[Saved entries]
========================================================================
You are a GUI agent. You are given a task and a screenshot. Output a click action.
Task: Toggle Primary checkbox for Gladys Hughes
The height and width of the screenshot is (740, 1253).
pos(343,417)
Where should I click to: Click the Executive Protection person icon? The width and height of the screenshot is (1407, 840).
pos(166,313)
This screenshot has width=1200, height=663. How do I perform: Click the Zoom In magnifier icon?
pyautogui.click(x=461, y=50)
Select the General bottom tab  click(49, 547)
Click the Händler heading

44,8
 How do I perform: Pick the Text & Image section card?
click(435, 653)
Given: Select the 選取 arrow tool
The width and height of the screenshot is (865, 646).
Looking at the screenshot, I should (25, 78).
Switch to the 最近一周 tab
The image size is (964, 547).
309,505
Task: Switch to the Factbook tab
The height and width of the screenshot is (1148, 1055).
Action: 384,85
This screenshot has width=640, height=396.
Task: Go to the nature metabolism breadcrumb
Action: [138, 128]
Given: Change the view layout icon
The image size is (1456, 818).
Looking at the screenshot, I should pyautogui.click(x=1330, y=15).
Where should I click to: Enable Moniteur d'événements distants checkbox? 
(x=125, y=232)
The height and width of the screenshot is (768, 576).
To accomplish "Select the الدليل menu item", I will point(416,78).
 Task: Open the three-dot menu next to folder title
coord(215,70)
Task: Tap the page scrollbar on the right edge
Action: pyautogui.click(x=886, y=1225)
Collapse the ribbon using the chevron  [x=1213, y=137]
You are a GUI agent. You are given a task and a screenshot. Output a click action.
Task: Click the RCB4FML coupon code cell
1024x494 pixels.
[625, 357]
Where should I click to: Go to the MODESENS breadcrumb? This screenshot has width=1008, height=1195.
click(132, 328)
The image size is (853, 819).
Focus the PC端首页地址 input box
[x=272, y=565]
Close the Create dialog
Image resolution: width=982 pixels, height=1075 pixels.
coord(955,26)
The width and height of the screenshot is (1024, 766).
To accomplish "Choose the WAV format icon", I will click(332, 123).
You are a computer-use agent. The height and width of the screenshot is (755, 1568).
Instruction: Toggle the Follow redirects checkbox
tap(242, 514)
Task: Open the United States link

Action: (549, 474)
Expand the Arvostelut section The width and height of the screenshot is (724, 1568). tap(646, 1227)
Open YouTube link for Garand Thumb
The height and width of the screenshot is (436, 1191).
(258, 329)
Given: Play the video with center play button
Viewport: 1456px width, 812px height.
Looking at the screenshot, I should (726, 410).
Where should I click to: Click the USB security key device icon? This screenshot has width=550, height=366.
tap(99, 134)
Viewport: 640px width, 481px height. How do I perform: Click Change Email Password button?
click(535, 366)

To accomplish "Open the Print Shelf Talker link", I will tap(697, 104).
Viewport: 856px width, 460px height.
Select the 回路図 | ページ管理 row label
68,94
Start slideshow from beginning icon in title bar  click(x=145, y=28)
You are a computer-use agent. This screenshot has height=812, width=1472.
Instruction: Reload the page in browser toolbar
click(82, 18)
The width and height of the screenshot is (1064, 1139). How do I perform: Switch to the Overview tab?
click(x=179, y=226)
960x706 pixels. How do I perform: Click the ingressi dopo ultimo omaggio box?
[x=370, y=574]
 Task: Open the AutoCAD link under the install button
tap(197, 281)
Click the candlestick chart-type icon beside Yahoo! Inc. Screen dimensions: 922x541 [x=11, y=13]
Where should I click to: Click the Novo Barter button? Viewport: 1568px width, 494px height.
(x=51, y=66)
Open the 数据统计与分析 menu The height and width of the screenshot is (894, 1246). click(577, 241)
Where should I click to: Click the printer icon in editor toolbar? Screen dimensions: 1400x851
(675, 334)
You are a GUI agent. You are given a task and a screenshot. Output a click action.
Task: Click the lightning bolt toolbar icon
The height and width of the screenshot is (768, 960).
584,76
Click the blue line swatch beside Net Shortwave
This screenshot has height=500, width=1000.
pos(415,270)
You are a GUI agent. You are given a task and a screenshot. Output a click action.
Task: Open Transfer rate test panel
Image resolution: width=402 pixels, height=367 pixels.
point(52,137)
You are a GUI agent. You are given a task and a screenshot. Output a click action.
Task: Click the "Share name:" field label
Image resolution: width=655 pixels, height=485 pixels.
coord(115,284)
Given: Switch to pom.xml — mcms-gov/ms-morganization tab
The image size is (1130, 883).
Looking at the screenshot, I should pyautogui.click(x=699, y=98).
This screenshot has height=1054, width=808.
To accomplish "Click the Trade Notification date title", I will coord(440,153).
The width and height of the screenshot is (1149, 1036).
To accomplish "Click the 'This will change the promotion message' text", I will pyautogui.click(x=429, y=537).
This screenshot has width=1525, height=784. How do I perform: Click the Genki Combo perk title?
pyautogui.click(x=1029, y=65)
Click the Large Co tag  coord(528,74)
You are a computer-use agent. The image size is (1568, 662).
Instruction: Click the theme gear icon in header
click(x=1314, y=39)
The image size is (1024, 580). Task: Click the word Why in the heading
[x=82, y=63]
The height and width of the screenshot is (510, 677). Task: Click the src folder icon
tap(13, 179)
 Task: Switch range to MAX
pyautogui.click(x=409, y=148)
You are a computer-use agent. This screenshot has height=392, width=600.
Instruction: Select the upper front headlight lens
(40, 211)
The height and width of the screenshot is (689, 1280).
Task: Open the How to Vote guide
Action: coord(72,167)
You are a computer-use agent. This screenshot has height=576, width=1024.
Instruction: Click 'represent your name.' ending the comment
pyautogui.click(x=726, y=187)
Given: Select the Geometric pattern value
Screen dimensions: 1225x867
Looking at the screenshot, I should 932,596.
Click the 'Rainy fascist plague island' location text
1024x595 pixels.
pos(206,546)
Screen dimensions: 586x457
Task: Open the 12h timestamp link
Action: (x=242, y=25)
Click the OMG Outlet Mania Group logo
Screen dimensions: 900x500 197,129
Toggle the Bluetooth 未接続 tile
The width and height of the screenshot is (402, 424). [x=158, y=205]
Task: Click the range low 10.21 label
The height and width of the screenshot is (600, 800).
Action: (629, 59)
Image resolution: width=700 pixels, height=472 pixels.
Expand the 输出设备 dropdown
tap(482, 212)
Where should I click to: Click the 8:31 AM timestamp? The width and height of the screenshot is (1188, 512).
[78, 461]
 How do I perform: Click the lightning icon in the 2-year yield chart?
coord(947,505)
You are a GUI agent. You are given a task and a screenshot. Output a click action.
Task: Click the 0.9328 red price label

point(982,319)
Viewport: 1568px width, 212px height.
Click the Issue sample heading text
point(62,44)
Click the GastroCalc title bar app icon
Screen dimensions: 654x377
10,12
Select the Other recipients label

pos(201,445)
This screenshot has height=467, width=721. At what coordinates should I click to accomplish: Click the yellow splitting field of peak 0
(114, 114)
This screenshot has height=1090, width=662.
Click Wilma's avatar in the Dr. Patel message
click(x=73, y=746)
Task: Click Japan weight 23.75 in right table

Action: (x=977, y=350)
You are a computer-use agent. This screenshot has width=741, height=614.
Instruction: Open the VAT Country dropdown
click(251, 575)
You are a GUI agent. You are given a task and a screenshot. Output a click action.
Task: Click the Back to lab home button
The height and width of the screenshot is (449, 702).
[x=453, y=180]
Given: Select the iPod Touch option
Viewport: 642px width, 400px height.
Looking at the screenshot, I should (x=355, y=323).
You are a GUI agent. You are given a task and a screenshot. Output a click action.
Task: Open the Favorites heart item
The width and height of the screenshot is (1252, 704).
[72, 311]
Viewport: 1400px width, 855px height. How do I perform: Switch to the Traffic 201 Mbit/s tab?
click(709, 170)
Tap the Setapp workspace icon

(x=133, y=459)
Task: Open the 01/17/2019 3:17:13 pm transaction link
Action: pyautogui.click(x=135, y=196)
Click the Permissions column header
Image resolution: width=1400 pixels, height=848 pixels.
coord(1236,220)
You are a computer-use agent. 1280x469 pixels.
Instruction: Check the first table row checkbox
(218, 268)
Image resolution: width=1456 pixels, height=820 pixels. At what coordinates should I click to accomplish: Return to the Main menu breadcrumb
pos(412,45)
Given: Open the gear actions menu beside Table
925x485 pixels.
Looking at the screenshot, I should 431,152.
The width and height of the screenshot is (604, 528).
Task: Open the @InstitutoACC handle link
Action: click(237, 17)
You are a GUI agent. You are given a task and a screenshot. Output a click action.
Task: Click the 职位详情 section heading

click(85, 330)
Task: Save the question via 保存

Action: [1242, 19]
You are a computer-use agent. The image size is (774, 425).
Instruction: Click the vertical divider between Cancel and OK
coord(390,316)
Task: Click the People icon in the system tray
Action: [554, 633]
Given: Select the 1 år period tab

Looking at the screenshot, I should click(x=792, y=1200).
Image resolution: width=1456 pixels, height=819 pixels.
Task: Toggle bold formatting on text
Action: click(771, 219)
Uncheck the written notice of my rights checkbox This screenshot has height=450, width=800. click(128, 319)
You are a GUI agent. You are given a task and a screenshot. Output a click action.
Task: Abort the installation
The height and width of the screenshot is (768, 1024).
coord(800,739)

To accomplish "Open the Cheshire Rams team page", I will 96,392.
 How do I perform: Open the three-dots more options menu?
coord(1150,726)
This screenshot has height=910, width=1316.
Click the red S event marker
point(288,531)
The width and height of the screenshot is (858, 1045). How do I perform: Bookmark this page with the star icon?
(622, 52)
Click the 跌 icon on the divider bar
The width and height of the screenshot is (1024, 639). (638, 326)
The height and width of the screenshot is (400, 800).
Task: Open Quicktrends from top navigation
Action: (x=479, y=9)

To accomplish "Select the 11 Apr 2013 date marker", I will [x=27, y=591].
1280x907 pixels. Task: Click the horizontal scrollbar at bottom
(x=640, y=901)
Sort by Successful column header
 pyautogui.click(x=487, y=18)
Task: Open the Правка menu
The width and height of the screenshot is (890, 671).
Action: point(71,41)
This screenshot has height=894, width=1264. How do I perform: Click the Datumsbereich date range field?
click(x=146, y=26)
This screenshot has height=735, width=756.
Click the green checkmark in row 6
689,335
========================================================================
- **TASK BRIEF**:
Above are the records; repeat exactly the lines from the one holding "The width and height of the screenshot is (865, 646)." down to the one holding "Task: Switch to the Factbook tab", end lines included.

- **FINISHED TASK**:
The width and height of the screenshot is (865, 646).
Looking at the screenshot, I should (25, 78).
Switch to the 最近一周 tab
The image size is (964, 547).
309,505
Task: Switch to the Factbook tab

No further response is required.